| EXERCISE REQUIREMENTS |
Once the line with "Select the Johns" is found in the entries below, repeat it and each following line exactly, up to and including the line with "You are a computer-use agent. Screen". Add no other lines.

| PROVIDED DATA |
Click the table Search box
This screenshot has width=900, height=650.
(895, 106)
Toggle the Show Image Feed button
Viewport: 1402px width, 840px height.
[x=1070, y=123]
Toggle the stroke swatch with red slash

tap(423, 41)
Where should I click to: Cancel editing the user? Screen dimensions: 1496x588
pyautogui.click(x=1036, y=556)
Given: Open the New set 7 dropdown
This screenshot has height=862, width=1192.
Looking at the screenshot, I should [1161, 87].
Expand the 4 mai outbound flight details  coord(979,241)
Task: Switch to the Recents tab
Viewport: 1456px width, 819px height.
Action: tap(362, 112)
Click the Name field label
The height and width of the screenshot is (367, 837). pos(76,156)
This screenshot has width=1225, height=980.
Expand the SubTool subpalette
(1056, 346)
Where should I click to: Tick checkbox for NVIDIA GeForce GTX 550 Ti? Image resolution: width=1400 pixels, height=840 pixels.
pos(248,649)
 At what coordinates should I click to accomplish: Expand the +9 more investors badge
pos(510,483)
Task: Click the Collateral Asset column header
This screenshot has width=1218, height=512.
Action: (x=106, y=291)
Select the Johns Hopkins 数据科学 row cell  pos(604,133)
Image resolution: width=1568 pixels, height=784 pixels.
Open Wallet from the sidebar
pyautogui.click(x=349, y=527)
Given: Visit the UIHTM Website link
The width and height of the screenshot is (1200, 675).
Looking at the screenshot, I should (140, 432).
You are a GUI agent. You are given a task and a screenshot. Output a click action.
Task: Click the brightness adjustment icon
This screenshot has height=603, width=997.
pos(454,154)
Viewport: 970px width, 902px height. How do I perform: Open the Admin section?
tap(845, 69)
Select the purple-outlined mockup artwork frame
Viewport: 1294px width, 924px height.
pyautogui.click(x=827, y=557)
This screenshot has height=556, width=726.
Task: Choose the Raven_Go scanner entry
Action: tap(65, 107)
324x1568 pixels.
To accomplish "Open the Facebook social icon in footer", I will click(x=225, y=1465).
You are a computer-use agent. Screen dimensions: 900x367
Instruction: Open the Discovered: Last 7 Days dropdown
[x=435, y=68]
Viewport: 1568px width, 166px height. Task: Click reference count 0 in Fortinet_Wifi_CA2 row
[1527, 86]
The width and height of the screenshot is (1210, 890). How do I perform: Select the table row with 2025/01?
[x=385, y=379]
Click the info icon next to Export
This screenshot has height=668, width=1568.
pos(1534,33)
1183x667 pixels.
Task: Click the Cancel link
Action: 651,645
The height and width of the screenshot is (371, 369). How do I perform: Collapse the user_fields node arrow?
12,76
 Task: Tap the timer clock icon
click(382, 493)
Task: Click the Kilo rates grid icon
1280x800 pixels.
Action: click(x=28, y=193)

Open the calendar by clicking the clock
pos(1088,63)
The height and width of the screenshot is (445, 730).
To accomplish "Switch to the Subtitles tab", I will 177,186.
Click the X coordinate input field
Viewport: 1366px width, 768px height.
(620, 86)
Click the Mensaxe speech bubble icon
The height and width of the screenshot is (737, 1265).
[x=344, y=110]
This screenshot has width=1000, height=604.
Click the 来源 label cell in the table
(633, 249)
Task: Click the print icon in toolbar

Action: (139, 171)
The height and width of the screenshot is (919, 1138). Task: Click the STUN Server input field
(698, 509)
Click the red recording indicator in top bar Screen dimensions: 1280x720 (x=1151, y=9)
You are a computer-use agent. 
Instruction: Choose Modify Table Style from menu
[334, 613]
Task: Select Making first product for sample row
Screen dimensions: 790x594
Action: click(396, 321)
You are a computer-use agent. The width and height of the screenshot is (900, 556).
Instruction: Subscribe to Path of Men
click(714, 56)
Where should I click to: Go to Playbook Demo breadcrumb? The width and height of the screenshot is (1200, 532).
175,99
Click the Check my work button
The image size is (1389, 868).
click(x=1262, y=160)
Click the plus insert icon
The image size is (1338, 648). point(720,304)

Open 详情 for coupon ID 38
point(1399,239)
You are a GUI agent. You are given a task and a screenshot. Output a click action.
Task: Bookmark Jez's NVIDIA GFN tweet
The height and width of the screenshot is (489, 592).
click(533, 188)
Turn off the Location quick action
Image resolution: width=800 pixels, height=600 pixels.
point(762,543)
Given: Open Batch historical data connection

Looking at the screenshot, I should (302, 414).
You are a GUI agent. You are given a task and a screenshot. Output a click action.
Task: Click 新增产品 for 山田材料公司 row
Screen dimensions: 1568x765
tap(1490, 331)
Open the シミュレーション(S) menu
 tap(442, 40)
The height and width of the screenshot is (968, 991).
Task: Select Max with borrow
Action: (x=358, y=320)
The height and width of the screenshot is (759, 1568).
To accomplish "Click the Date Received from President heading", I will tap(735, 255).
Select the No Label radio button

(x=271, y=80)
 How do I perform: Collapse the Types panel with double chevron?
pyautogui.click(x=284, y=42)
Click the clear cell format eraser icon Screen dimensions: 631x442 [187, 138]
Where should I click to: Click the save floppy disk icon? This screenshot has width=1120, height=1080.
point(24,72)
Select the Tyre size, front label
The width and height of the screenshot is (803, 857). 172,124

| RESULT OF THIS EXERCISE |
Select the Johns Hopkins 数据科学 row cell  pos(604,133)
Image resolution: width=1568 pixels, height=784 pixels.
Open Wallet from the sidebar
pyautogui.click(x=349, y=527)
Given: Visit the UIHTM Website link
The width and height of the screenshot is (1200, 675).
Looking at the screenshot, I should (140, 432).
You are a GUI agent. You are given a task and a screenshot. Output a click action.
Task: Click the brightness adjustment icon
This screenshot has height=603, width=997.
pos(454,154)
Viewport: 970px width, 902px height. How do I perform: Open the Admin section?
tap(845, 69)
Select the purple-outlined mockup artwork frame
Viewport: 1294px width, 924px height.
pyautogui.click(x=827, y=557)
This screenshot has height=556, width=726.
Task: Choose the Raven_Go scanner entry
Action: tap(65, 107)
324x1568 pixels.
To accomplish "Open the Facebook social icon in footer", I will click(x=225, y=1465).
You are a computer-use agent. Screen dimensions: 900x367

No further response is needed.